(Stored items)
· · ·

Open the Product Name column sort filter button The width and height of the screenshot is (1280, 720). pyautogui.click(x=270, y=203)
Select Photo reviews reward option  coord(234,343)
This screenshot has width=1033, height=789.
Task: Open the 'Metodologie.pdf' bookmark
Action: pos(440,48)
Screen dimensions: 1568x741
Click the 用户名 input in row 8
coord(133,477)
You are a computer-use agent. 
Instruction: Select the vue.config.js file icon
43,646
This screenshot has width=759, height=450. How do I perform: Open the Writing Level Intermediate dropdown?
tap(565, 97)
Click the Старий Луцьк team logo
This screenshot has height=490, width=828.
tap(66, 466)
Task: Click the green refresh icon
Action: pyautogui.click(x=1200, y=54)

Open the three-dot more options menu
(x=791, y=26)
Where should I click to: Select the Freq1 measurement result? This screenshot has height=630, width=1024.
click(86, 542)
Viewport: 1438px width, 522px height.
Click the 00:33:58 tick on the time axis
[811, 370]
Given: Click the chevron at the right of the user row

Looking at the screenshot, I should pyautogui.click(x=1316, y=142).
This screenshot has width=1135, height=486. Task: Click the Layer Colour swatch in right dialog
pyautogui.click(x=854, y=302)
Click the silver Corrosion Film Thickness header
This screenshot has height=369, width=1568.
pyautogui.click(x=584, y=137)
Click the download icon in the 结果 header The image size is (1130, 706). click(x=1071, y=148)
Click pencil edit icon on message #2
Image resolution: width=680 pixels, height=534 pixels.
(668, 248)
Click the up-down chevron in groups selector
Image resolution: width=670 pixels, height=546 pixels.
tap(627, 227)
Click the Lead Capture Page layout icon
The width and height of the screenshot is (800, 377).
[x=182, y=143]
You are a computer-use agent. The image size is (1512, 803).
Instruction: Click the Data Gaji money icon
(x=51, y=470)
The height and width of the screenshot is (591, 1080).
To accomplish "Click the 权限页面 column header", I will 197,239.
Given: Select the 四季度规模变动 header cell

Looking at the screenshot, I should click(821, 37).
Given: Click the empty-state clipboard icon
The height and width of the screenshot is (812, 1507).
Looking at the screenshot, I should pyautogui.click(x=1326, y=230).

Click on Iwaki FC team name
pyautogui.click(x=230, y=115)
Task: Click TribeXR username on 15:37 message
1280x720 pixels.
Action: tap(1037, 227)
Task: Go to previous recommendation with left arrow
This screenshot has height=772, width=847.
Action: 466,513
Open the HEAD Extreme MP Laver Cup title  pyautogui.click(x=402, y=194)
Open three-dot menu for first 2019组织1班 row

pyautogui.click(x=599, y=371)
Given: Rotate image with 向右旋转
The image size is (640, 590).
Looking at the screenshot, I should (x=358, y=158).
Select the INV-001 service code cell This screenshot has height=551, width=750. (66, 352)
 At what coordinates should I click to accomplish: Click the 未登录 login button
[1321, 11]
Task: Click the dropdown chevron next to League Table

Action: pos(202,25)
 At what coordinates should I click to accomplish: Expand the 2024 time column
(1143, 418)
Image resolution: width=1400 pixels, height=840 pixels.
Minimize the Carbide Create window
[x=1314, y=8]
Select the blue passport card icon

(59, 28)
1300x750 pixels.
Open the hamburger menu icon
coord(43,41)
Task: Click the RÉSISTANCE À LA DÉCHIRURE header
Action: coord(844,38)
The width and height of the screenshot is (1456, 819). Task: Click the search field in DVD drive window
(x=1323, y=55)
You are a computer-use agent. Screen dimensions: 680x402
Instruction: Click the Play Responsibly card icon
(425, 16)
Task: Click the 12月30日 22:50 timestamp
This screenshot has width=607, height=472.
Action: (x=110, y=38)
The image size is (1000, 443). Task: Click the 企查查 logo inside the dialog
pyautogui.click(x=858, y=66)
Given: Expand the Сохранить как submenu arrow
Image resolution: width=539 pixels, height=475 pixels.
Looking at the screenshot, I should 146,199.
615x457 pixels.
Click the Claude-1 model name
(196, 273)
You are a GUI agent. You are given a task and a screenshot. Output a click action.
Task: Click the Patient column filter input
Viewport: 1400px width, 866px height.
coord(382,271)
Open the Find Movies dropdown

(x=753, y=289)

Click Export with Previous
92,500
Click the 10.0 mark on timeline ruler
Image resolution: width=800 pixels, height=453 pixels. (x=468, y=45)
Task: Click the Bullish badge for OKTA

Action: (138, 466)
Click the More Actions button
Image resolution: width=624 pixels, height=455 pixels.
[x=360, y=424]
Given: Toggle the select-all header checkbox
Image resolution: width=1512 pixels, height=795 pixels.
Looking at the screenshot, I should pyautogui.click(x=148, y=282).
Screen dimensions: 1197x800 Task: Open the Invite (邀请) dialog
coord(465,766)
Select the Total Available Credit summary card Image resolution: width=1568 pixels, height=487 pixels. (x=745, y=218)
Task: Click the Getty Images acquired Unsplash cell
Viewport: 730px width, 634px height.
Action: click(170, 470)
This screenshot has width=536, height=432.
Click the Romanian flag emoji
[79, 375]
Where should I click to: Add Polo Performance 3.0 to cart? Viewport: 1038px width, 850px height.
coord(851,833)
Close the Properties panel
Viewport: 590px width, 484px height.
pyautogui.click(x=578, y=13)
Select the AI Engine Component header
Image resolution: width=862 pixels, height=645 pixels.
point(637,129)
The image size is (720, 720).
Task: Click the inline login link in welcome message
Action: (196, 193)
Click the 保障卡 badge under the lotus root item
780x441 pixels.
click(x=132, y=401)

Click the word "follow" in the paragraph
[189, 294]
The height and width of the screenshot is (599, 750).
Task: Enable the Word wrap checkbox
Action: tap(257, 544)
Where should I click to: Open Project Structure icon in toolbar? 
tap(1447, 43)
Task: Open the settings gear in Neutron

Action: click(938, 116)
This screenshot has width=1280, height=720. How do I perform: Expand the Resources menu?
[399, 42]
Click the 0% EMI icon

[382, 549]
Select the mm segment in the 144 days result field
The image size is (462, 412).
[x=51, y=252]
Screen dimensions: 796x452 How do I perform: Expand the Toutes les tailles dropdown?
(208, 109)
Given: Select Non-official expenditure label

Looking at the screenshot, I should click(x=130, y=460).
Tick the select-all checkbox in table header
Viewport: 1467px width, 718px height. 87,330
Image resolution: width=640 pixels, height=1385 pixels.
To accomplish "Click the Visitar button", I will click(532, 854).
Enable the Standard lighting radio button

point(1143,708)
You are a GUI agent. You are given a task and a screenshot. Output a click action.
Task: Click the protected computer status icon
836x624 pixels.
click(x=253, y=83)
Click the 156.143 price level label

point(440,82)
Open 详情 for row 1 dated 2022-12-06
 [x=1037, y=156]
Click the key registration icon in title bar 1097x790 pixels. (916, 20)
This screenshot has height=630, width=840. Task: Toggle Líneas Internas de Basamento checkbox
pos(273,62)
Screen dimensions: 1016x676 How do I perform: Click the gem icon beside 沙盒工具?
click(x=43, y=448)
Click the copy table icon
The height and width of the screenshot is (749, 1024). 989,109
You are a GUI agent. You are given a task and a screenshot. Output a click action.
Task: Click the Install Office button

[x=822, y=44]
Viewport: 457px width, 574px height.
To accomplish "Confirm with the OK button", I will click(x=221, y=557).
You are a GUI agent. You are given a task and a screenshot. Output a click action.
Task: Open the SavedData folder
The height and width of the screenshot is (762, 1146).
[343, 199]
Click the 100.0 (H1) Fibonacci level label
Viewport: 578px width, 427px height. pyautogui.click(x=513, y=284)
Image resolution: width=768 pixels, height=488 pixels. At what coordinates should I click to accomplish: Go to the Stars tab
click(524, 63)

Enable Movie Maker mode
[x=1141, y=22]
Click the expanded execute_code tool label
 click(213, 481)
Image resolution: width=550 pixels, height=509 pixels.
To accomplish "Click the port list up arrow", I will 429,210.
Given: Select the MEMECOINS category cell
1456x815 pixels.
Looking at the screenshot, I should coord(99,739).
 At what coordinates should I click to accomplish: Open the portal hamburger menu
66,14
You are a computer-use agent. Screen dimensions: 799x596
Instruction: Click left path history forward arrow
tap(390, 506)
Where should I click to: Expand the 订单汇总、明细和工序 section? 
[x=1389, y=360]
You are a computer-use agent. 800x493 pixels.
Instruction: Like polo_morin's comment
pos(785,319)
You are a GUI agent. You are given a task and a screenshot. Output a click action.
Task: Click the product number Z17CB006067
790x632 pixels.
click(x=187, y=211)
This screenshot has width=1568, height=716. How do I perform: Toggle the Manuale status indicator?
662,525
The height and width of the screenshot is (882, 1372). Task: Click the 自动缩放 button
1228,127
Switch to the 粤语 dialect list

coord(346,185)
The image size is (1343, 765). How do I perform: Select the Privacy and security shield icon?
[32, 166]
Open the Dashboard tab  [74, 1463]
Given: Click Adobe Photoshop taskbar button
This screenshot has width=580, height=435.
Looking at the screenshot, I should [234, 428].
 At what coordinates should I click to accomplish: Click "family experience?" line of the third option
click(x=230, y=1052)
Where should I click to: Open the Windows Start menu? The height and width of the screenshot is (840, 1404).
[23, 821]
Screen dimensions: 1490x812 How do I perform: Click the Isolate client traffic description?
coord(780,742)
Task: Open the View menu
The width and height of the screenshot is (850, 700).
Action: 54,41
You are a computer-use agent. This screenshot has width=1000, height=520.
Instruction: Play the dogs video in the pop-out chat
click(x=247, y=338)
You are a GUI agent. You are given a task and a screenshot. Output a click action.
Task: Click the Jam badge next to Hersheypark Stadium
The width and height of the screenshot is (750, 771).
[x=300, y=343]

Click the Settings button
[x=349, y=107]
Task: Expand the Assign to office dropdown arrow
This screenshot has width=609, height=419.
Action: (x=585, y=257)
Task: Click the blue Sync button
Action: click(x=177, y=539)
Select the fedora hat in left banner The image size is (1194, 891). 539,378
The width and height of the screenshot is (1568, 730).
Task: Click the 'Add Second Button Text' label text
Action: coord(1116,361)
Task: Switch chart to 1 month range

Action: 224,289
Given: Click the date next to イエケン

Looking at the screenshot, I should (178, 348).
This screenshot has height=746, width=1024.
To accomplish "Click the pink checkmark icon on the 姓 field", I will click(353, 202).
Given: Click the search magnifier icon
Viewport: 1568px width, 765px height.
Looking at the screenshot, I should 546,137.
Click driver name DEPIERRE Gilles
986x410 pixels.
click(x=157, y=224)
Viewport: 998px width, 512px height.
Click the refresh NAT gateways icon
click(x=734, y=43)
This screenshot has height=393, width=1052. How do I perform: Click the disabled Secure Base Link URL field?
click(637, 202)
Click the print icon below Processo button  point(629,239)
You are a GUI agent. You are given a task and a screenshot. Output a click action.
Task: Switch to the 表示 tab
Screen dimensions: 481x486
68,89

· · ·

# [Problem details]
Looking only at the data above, say how many of its lines contain the string "title", and nothing more.

# [Response area]
2